With all of this configured, docker compose up should configure and run everything we need for inference, and dump our output to the output/ directory. The security provided by this approach is arguably better than:

sending all of the unencrypted data to a third-party such as OpenAI
saving copies of the unencrypted data in random places in your file system
processing your data using semi-trusted code that may be trying to access the internet

Some security critiques are given below, bearing in mind I am merely a casual enthusiast rather than a security professional.

Security Analysis

Our Signal container is run as root, which is not necessary, since it gives the container more power than it needs, violating the principle of least privilege. You can see how you can create a non-root user, as well as some of the caveats, here.
If the Python program extract.py crashes, it will not delete the unencrypted Signal files with shutil.rmtree(output_dir). This could be mitigated by having the program in a try-except block which runs the clean-up code in most crash scenarios. Also, consider that it may be better to keep our data in memory rather than writing it to disk, since there are arguably more exfiltration opportunities (e.g., is file deletion secure?). However, since our chat logs could be very large, I am writing to disk as a default.
Our Dockerfiles do not pin the versions of the packages and base images used. This issue is a big “it depends”. Not pinning versions can create some compatibility issues in future when APIs change. However, pinning old packages might expose us to security vulnerabilities. Alternatively, if we always pull the newest package, these may also introduce some new bugs (either accidentally or maliciously).

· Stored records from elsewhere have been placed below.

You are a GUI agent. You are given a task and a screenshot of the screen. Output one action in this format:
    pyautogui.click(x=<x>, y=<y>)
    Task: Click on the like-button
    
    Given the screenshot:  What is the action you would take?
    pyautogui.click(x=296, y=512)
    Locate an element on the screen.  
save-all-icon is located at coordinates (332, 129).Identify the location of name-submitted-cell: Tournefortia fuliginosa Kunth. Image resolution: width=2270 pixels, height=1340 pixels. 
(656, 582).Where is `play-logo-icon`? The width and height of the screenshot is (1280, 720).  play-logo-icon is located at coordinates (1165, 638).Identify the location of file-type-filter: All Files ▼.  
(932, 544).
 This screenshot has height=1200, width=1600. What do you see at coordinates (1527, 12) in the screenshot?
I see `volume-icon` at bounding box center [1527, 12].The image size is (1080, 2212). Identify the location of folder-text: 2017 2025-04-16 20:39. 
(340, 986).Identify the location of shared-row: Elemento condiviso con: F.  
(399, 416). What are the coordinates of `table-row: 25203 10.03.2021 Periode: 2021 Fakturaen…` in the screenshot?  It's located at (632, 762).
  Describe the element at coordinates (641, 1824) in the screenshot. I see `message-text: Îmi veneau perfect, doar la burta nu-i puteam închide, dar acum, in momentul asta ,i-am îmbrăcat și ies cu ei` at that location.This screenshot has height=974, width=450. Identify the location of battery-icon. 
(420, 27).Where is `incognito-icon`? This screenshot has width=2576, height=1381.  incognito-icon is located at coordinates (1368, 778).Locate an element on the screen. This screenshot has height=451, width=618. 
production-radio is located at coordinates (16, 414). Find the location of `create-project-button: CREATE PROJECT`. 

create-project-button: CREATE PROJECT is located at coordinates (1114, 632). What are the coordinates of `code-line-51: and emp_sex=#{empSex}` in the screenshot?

If you can spot anything else big, feel free to get in touch!

Conclusion

In conclusion, Docker Compose can make it easier to more configure and control of how our application is executed. Wrapping our DNN execution engine as a Docker image with a REST API reduces a number of our integration headaches. Running locally is desirable due to the sensitivity of our data, yet we must still be mindful of various security concerns. This project mitigates some of them, but is by no means a complete solution. I’ve open sourced my code at https://github.com/Wheest/signal-compress. Feel free to use it for your own projects, but be aware of the security issues you may expose yourself to. In addition, it may be polite to seek consent from the participants of the chats you are processing.